I am for Homeric hospitality, but not because Zeus will be angry if I fail to burn for him choice offerings. I am for certain tenets from the new and old testament whenever they coincide with reason and decency, which I admit happens occasionally. But whatever good comes from religious texts does not make the existence of a supernatural supreme being any more real.

And de Souza fails to mention the considerable drawbacks. In some circles, religious practice correlates positively not just to community involvement, but to racism, homophobia, and coerced child buggery. But, remember, the point isn't that religion is beneficial or harmful, it's that the underlying premise is bogus. Hitchens quipped, "that which can be asserted without evidence can be dismissed without evidence." And anyway, bringing up the long list of religion's historical peccadilloes is unnecessary when religious abominations are conveniently found in the adjacent article.

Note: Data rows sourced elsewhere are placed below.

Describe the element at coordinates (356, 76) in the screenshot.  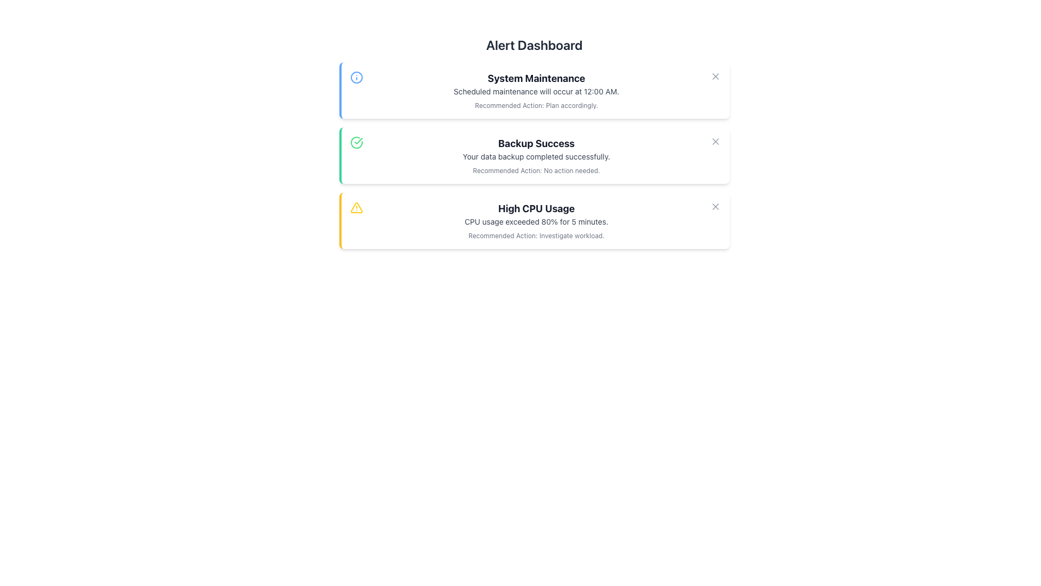
I see `the information icon in the top left corner of the 'System Maintenance' notification card to understand the nature of the notification` at that location.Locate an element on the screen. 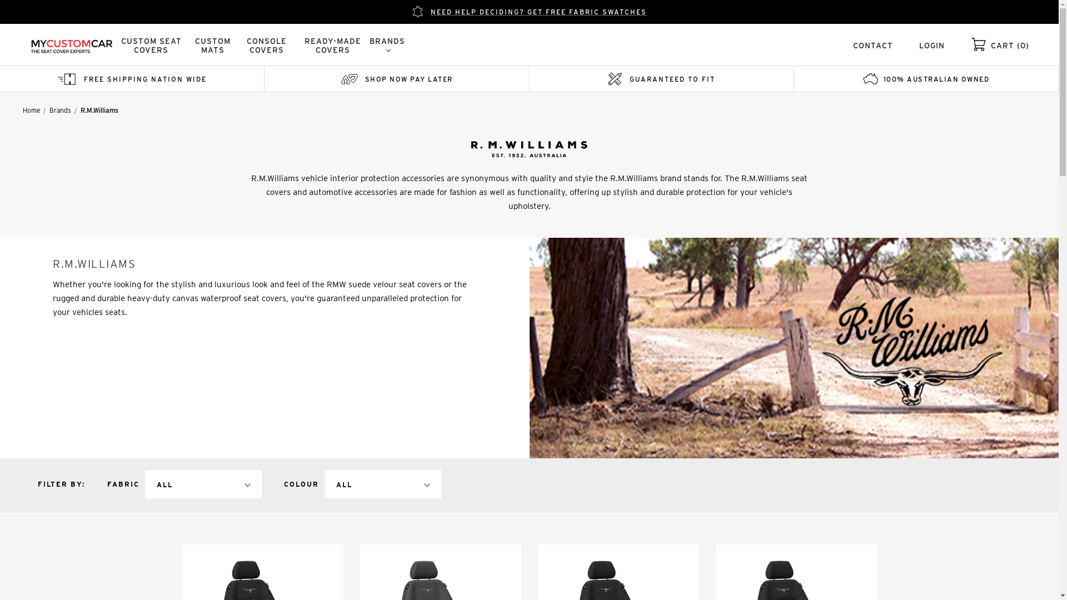  'R.M.Williams' is located at coordinates (793, 347).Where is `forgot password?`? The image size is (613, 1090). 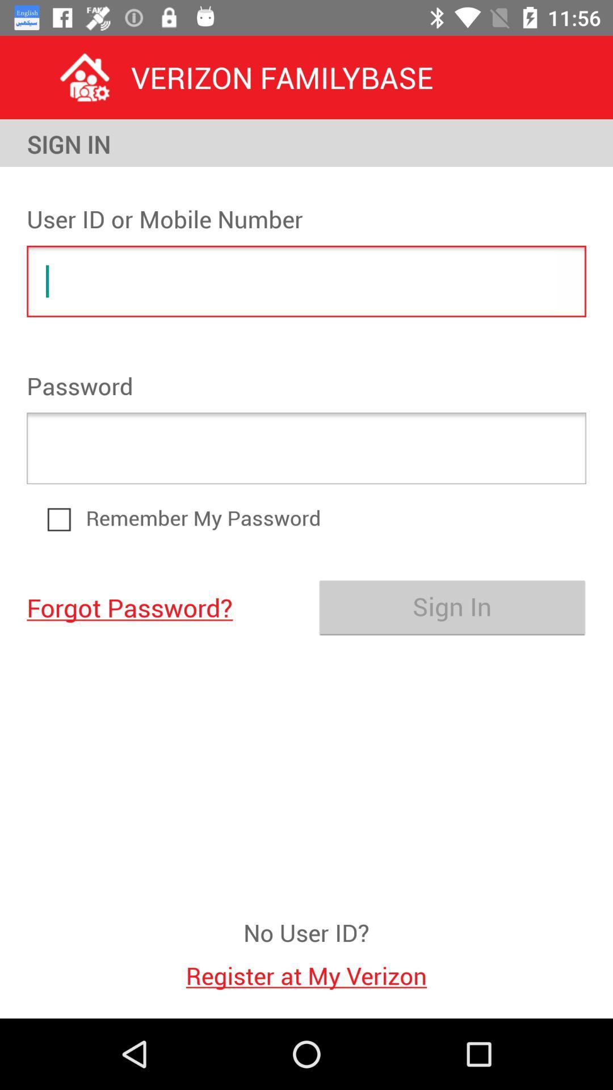
forgot password? is located at coordinates (161, 606).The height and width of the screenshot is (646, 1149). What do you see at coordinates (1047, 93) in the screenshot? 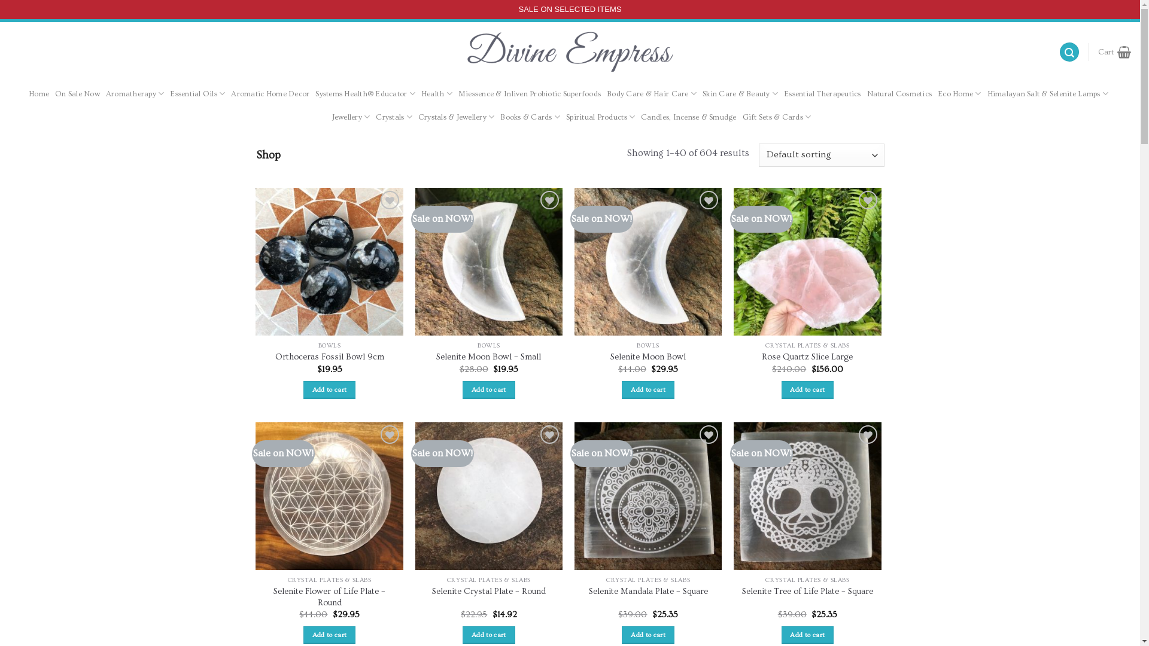
I see `'Himalayan Salt & Selenite Lamps'` at bounding box center [1047, 93].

Dinners and drinks with family and friends, gifts and well-wishing is my idea of Christmas, a lovely time of year, but some people can't get into the holiday spirit without gay-bashing. The Pope is such a man. His Christmas address was devoted to the theme of family, and he rebuked world leaders for introducing same-sex marriages. The article states, "In his most outspoken comments on the subject yet, he denounced what he described as people manipulating their God-given identities [sic] to suit their own sexual 'choices.'"

He believes gay people are actually heterosexuals who choose to be gay, possibly because gay people are so celebrated around the world, and nothing makes life easier than coming out of the closet. However unwarranted, the Pope still holds influence over some people. There are places -- today! right now! -- where gay people are buried up to their heads and stoned to death.

The Pope is in a position to help change this, but perhaps he is secretly applauding. He's dangerous! The Pope -- the so-called exalter of the poor, wearing custom made Prada shoes, traveling freely among the people he loves in a bulletproof car whenever he is dragged out of his impossibly gaudy (pun intended) palace -- is the crystallization of religious hypocrisy. That Canadians are increasingly rejecting this stuff is a credit to our intelligence and basic decency.

There is cause for spiritual rapture in the things we know are all around us--in our food, chess, art, and sometimes even in people. How uplifting! Rapture is accessible! Vladimir Nabokov, who I doubt de Souza can seriously reject as an unthinking vulgar materialist, in Ada states the case in the way only he can: "who cares about all those stale myths, what does it matter -- Jove or Jehovah, spire of cupola, mosques in Moscow, or bronzes and bonzes, and clerics and relics, and deserts with bleached camel ribs? They are merely the dust and mirages of the communal mind." It's time we stop being guided by these dusty mirages.

That said, merry Christmas everybody! And have a happy and healthy New Year.